Nach einem Wetter-Chaos ist das Musikfestival „Rock am Ring“ in der Eifel am Sonntag vorzeitig zu Ende gegangen. Nach wiederholten Unwettern mit Dutzenden Verletzten traten Tausende von Besuchern im tiefen Schlamm mit Sack und Pack den Heimweg an. Wegen eines für Sonntagnachmittag erwarteten erneuten Unwetters hatte die Verbandsgemeinde den Veranstaltern die Genehmigung für die Fortsetzung des Festivals mit rund 90 000 Besuchern entzogen. Wie das Rote Kreuz am Sonntag mitteilte, waren am Freitagabend durch Blitzeinschlag insgesamt 71 Menschen verletzt worden.
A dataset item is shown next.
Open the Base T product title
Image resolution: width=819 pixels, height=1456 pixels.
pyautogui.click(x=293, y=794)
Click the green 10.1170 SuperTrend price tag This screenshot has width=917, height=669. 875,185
Konzertveranstalter Marek Lieberberg sprach am Sonntag von einem Fall „höherer Gewalt“. Man habe sich der Anordnung gebeugt, sagte er der Deutschen Presse-Agentur. Anders als die Behörden hätte man aber gerne am Sonntag das Festival zum Abschluss gebracht. Dem rheinland-pfälzischen Innenminister Roger Lewentz (SPD) warf Lieberberg vor, die Verantwortung für die Absage auf die Gemeinde abgeschoben zu haben.

Innenministerium forderte Abbruch bereits am Samstag

Ein Sprecher des Innenministeriums sagte dazu am Sonntag, dass Lewentz den Abbruch der Veranstaltung bereits am Tag zuvor gefordert habe. Zur Frage von Entschädigung von Konzertbesuchern wollte sich Lieberberg zunächst nicht äußern. Eine Neuauflage von „Rock am Ring“ im kommenden Jahr hält er grundsätzlich für nicht gefährdet.
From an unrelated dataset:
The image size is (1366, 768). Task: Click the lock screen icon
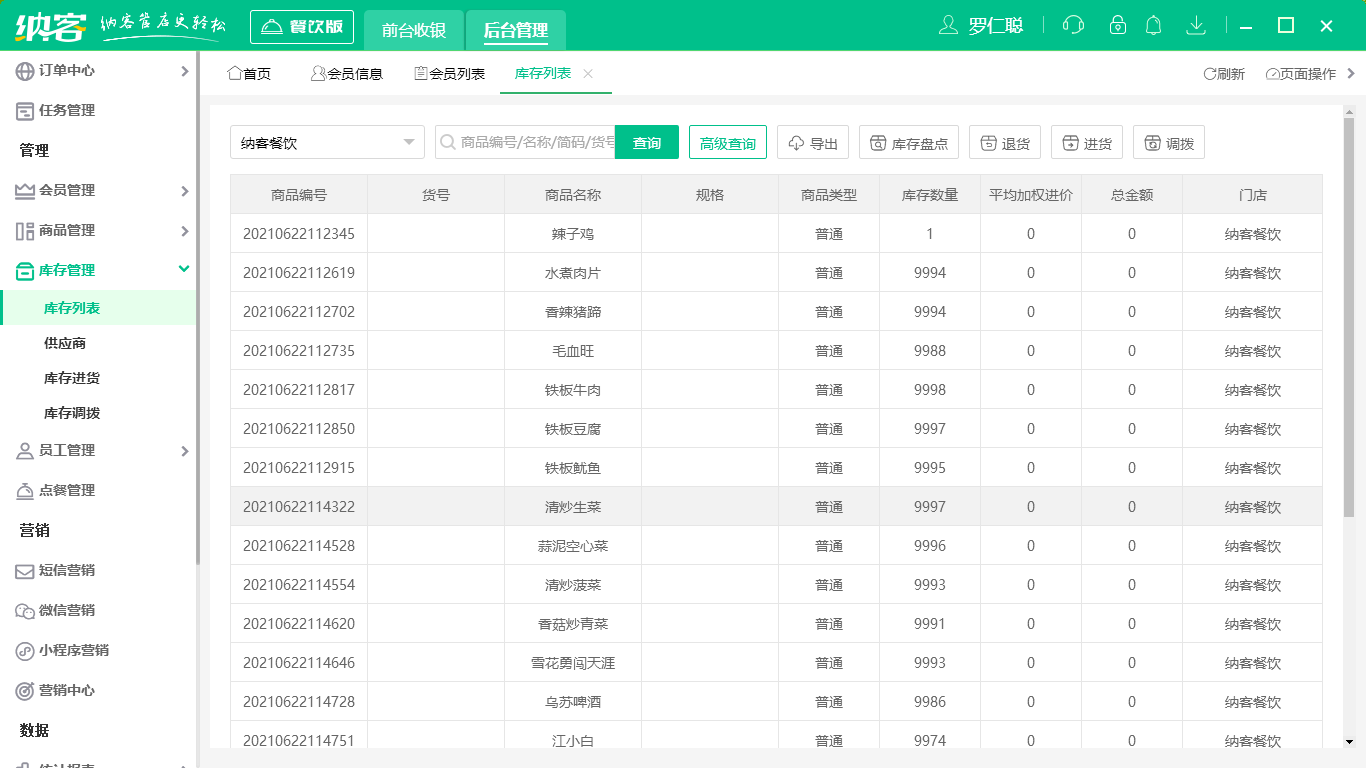[x=1117, y=25]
Bilder: Schlammfestspiele bei "Rock am Ring"

Am Samstagabend hatte es nach zwischenzeitlicher Unterbrechung noch einmal ein Konzert auf zwei Bühnen gegeben. Dabei jubelten Zehntausende von Rockfans der kalifornischen Band Red Hot Chili Peppers zu. Die Musiker konnten ihre Hits wie „Dani California“ und „The Getaway“ spielen. Zwei Stunden nach Mitternacht trat auch noch die Berliner Rockband The BossHoss auf, vor Tausenden Menschen auf dem völlig verschlammten Gelände. Zuvor war das Festival wegen Unwetterwarnungen für sieben Stunden unterbrochen worden.

Am frühen Sonntagmorgen traten auf dem Flugplatz Mendig die Besucher mit Handwagen den Heimweg an. Dieser wurde oft erschwert, weil Autos im Schlamm feststeckten. Andere Besucher warteten auf Busse nach Koblenz. Die Behörden und der Konzertveranstalter hatten alle Rockfans aufgefordert, die Campingplätze bis zur Mittagszeit zu räumen. Mit Lautsprechern waren alle zum Verlassen des Geländes aufgefordert worden.
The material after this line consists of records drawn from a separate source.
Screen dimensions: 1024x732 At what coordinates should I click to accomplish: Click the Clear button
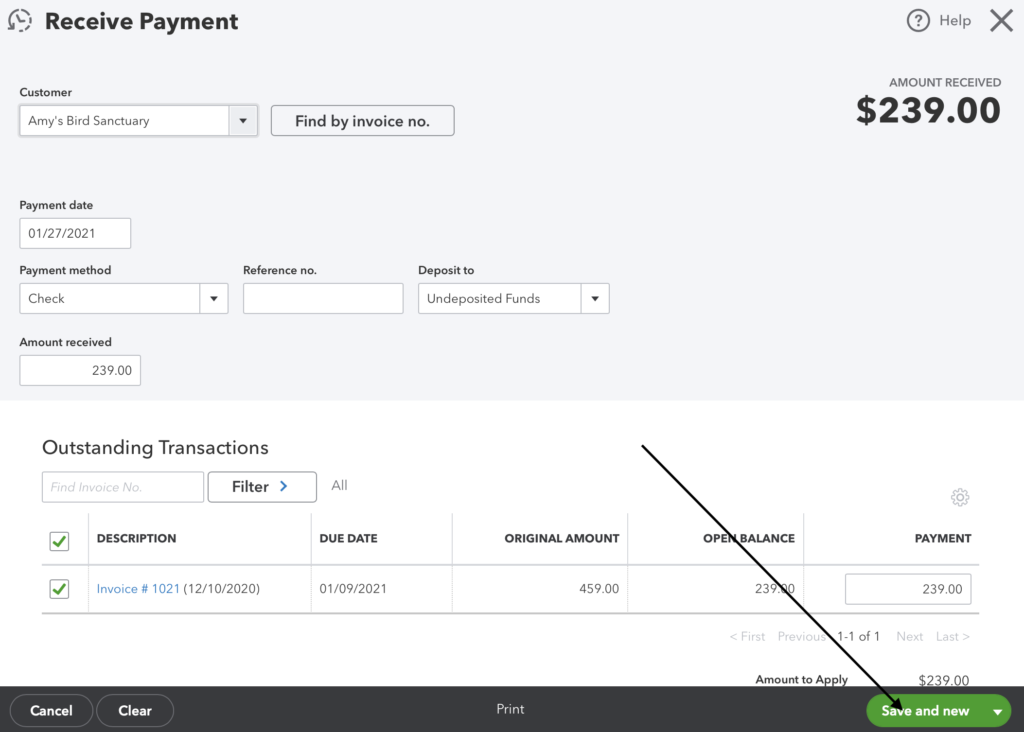click(x=135, y=710)

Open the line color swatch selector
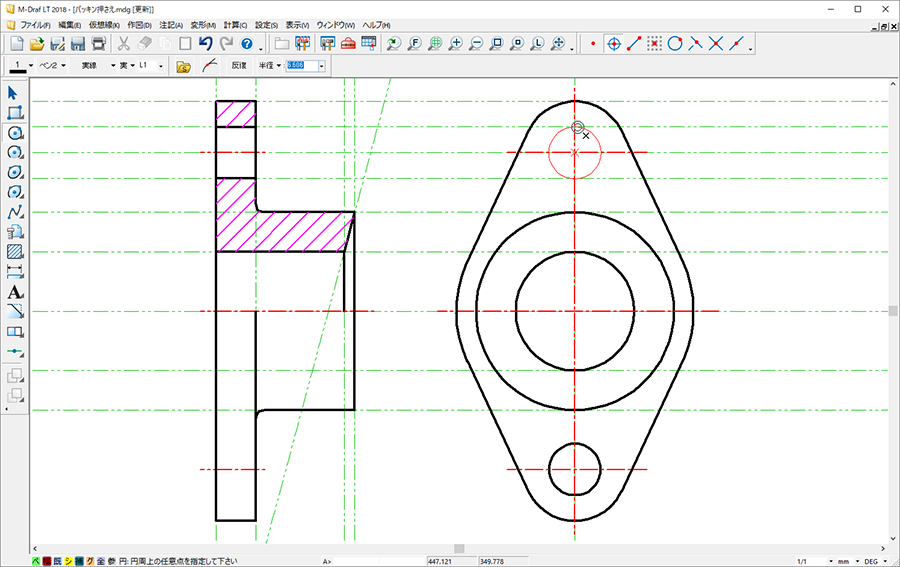22,66
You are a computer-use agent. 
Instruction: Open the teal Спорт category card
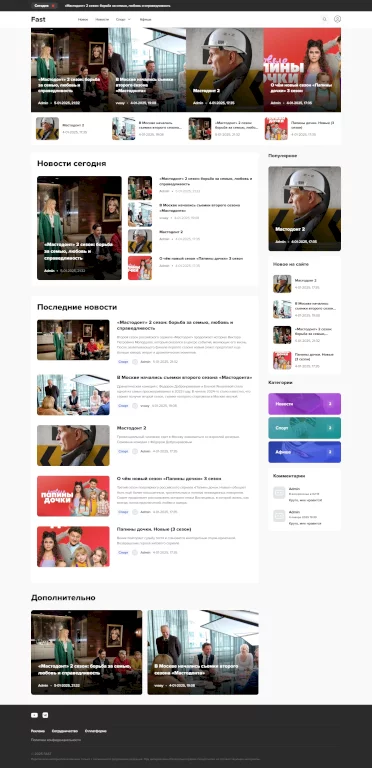(x=304, y=428)
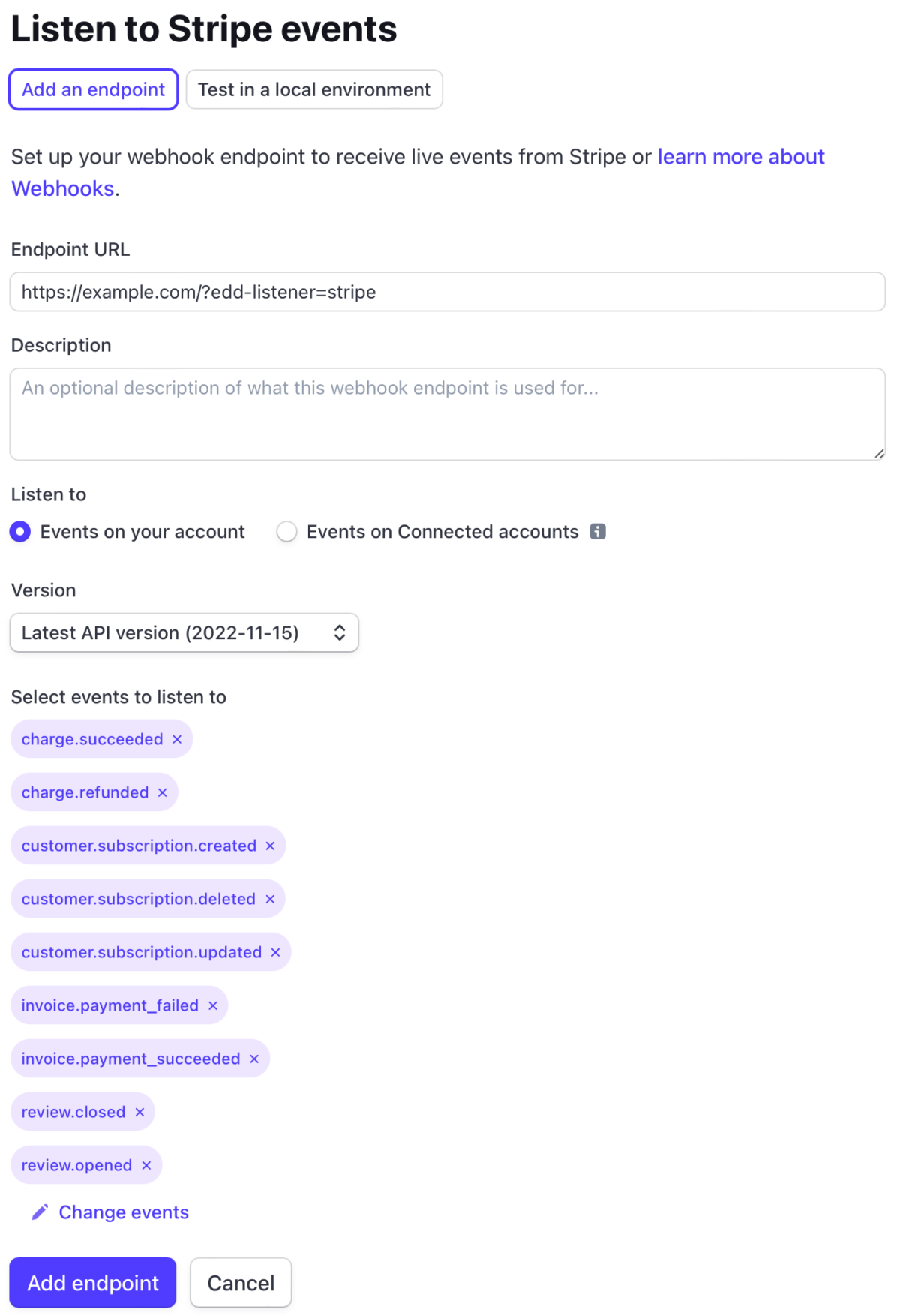
Task: Switch to Test in a local environment tab
Action: coord(314,89)
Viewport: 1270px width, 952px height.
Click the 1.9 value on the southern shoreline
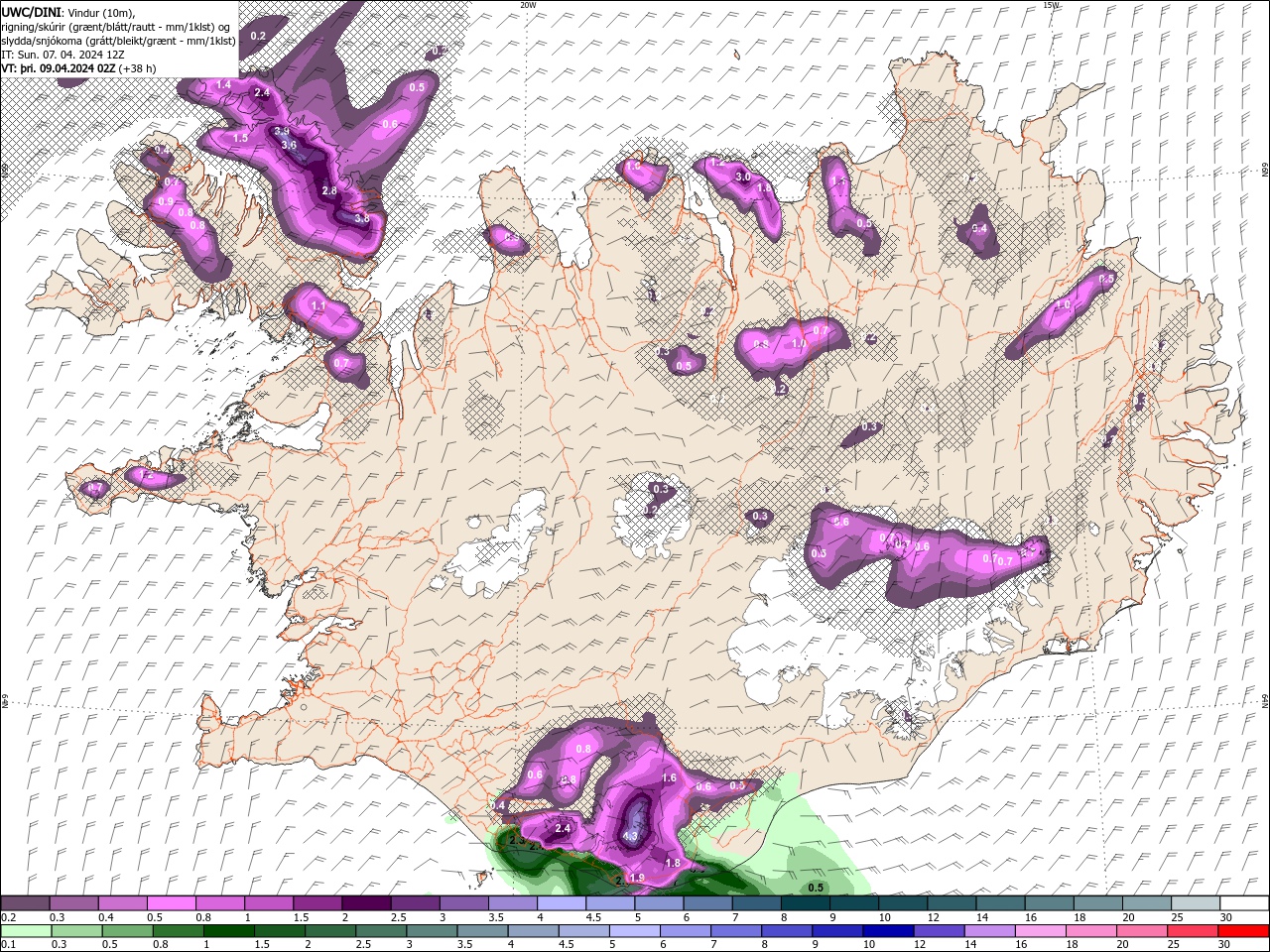pyautogui.click(x=637, y=878)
Blitzeinschläge am Freitag - Genaue Verletztenzahl unklar

Zu den Blitzeinschlägen war es gleich beim Festivalauftakt am Freitagabend gekommen. Daraufhin beschlossen die Veranstalter nach einem Krisengespräch mit Innenminister Lewentz, das Festival wegen weiterer Unwetterwarnungen zu unterbrechen. „Wir müssen alles dafür tun, dass keine neuen Verletzten hinzukommen“, sagte Lewentz. Die ersten Festival-Besucher brachen daraufhin schon am Samstagnachmittag auf.

Zur Zahl der Verletzten gab es am Wochenende unterschiedliche Angaben. Lewentz hatte am Samstag noch von „bis zu 82“ Verletzten gesprochen.

Die etwa 80 000 Besucher beim Schwesterfestival „Rock im Park“ in Nürnberg hatten mehr Glück mit dem Wetter. Die Polizei sprach am Sonntagnachmittag von einem „friedlichen Festivalverlauf“. Highlights des dreitägigen Festivals waren etwa die Auftritte von Black Sabbath mit Ozzy Osbourne auf ihrer Abschieds-Tournee, von Fettes Brot und Tenacious D mit dem Schauspieler Jack Black.